### Description of the task
The expected result is every entry, retyped character for character.

### Extracted material
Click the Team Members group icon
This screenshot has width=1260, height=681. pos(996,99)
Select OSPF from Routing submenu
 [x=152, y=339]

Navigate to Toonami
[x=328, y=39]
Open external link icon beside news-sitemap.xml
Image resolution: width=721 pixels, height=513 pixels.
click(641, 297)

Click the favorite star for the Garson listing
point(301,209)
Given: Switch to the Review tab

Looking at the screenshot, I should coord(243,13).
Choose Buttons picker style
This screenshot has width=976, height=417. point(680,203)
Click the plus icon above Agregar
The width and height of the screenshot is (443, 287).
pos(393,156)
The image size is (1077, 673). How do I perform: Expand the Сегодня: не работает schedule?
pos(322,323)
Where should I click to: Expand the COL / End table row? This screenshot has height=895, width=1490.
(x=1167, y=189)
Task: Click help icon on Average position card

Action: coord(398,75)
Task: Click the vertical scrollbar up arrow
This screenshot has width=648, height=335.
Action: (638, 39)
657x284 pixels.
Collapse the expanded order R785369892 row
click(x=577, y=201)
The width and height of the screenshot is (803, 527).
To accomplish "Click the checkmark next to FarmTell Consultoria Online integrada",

### Written response
Click the Team Members group icon
This screenshot has width=1260, height=681. pos(996,99)
Select OSPF from Routing submenu
 [x=152, y=339]

Navigate to Toonami
[x=328, y=39]
Open external link icon beside news-sitemap.xml
Image resolution: width=721 pixels, height=513 pixels.
click(641, 297)

Click the favorite star for the Garson listing
point(301,209)
Given: Switch to the Review tab

Looking at the screenshot, I should coord(243,13).
Choose Buttons picker style
This screenshot has width=976, height=417. point(680,203)
Click the plus icon above Agregar
The width and height of the screenshot is (443, 287).
pos(393,156)
The image size is (1077, 673). How do I perform: Expand the Сегодня: не работает schedule?
pos(322,323)
Where should I click to: Expand the COL / End table row? This screenshot has height=895, width=1490.
(x=1167, y=189)
Task: Click help icon on Average position card

Action: coord(398,75)
Task: Click the vertical scrollbar up arrow
This screenshot has width=648, height=335.
Action: (638, 39)
657x284 pixels.
Collapse the expanded order R785369892 row
click(x=577, y=201)
The width and height of the screenshot is (803, 527).
To accomplish "Click the checkmark next to FarmTell Consultoria Online integrada",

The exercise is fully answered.